Les études RECORD 1 (dans la PTH) et RECORD 3 (dans la PTG) publiées au début de l’été 2008 dans le New England Journal of Medicine (1,2) ont été présentées sur le Jim ces dernières semaines. Elles annoncent en effet une évolution majeure dans la prévention de la maladie thromboembolique veineuse (MTEV). Dans deux situations cliniques à haut risque de MTEV, les suites de pose d’une prothèse de hanche (1) ou de genou (2), ces études internationales multicentriques, randomisées, en double aveugle, ont en effet démontré qu’un nouvel anticoagulant per os, le rivaroxaban, 1er inhibiteur direct du facteur Xa, était supérieur en termes d’efficacité sur l’anticoagulant de référence, l’énoxaparine (réduction du risque relatif de thrombose veineuse profonde (TVP) symptomatique ou non, d’embolie pulmonaire (EP) et de décès toute cause, de 70 % dans la chirurgie de la hanche et de 49 % dans la chirurgie du genou). Cette efficacité supérieure s’est accompagnée d’une tolérance comparable des deux traitements avec notamment un nombre d’événements hémorragiques faible et similaire dans les deux groupes.

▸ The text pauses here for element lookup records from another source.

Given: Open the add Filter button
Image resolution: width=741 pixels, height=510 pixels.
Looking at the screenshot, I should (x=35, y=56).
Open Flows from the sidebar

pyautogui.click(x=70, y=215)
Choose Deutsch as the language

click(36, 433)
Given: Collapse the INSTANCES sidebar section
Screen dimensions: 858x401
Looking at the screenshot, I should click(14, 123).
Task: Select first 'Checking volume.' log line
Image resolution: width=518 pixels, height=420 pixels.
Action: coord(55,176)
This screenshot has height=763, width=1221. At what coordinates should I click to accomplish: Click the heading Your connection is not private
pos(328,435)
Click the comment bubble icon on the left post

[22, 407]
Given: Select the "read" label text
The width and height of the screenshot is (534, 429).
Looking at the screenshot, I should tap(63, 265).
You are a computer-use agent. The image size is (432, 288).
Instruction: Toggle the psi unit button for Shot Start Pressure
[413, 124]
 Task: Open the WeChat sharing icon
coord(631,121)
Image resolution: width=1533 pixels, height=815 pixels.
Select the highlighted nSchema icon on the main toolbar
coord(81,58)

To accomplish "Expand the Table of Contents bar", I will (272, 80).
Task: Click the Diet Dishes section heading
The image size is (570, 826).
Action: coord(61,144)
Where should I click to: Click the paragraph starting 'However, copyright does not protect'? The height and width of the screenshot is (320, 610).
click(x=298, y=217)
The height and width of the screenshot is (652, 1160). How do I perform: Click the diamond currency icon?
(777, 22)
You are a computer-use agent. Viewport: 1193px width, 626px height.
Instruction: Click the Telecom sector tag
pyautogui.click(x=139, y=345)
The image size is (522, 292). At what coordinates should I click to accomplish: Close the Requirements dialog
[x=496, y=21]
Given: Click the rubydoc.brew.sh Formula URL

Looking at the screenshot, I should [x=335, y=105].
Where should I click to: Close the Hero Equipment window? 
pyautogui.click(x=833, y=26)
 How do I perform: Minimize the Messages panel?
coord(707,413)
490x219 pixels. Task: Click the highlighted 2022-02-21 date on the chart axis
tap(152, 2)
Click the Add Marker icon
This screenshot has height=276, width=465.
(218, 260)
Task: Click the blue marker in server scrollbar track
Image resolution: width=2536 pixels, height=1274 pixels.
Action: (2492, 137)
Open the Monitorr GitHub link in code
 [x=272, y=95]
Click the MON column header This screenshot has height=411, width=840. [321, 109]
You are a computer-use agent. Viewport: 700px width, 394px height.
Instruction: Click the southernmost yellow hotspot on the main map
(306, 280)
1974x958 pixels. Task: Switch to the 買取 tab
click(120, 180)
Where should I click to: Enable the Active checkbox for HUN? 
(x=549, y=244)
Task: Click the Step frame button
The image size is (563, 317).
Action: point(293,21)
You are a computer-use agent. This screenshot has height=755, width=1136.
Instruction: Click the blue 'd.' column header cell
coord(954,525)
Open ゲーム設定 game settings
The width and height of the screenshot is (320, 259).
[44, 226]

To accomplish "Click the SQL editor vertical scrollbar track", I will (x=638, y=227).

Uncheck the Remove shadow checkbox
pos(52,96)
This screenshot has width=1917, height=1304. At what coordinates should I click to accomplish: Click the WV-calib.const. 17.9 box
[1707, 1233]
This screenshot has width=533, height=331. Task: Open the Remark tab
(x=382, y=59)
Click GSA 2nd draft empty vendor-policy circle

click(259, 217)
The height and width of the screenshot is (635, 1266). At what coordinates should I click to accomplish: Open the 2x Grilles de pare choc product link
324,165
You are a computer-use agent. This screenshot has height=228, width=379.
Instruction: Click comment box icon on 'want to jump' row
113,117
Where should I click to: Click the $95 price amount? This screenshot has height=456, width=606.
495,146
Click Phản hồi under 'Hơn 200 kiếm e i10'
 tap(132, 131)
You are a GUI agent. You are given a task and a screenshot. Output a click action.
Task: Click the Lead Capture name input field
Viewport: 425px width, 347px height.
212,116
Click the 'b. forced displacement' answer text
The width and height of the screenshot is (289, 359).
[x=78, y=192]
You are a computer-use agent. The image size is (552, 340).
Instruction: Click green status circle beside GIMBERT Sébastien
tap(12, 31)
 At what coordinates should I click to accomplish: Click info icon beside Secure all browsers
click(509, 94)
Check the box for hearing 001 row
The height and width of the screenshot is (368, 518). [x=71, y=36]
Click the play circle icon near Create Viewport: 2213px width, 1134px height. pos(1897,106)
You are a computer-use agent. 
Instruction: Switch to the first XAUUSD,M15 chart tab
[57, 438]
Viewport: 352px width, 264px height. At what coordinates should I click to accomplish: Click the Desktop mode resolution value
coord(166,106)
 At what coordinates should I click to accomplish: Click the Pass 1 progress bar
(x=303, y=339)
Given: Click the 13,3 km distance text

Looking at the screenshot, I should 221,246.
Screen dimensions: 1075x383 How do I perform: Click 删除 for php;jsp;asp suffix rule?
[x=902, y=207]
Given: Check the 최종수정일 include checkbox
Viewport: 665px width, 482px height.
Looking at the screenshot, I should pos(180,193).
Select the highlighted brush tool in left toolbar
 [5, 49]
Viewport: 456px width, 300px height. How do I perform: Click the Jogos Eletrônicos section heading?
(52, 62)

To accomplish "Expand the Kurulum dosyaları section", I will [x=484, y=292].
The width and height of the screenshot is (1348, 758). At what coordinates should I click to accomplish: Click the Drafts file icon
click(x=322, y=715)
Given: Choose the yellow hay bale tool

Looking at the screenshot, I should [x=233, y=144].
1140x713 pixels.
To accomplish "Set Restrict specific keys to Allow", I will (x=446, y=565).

RECORD 2 (pour REgulation of Coagulation in major Orthopaedic surgery reducing the Risk of DVT and PE) publiée le 25 juin 2008 dans le Lancet est une autre étude de phase III de ce vaste programme RECORD (près de 12 700 patients) destiné à comparer le rivaroxaban à l’énoxaparine dans des situations à haut risque de MTEV (3). 

L’objectif est cette fois différent. Il s’agit non plus de comparer deux anticoagulants entre eux, mais de comparer et d’évaluer deux stratégies préventives.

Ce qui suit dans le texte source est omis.